A strong workforce: We haven’t invested enough in the workforce we need to create a person-centered social service infrastructure. We need to recruit and train more workers who can work in the community to address the unique needs of older people and people with disabilities, be effective members of interdisciplinary care teams, and help people in need access appropriate services and supports.
WHAT OLDER PEOPLE WANT
Ask older people what they need to remain healthy and independent, and I doubt they will tell you they need a better primary care physician.
Instead, they will ask for affordable housing and reliable transportation. Ask them a second time and they will request access to congregate meals, help to manage chronic conditions, and more opportunities for social interaction.
I’ve had these conversations with older adults, and they’ve convinced me that our nation is investing too many dollars in a medical care system where older people spend only a fraction of their time.
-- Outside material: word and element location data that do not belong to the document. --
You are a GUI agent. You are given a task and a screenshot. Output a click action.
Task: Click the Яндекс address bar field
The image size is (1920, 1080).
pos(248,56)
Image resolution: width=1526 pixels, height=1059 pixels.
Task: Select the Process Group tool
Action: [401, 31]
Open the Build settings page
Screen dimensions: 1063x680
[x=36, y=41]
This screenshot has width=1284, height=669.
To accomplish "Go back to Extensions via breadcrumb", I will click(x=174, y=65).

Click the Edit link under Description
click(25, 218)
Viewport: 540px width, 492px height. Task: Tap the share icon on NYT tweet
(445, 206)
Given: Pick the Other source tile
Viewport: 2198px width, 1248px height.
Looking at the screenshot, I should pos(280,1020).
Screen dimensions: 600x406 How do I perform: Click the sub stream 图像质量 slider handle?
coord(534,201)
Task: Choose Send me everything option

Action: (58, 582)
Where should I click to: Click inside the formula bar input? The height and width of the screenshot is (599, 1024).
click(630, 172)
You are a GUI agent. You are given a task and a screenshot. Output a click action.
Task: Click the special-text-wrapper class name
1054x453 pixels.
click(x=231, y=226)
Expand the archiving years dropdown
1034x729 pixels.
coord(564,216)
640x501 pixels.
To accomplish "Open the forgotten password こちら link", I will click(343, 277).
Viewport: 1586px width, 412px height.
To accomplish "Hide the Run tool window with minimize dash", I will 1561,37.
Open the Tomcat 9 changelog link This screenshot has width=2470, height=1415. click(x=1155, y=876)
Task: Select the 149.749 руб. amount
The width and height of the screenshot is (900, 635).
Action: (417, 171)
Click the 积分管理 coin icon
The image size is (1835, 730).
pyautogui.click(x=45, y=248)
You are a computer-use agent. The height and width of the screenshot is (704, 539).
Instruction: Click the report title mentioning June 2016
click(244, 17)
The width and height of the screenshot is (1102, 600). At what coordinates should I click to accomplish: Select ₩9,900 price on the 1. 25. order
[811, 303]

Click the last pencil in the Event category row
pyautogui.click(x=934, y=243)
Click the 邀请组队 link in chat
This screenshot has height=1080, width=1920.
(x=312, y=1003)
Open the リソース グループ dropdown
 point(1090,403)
Instead, we need to take our lead from Arthur Fleming and invest in a social support infrastructure that helps older adults and people with disabilities live their lives, day in and day out.
Robyn I. Stone, DrPH, is senior vice president of research at LeadingAge, and co-director of the LeadingAge LTSS Center @UMass Boston. Her widely published work addresses long-term care policy and quality, chronic care for people with disabilities, the aging services workforce, affordable senior housing, and family caregiving.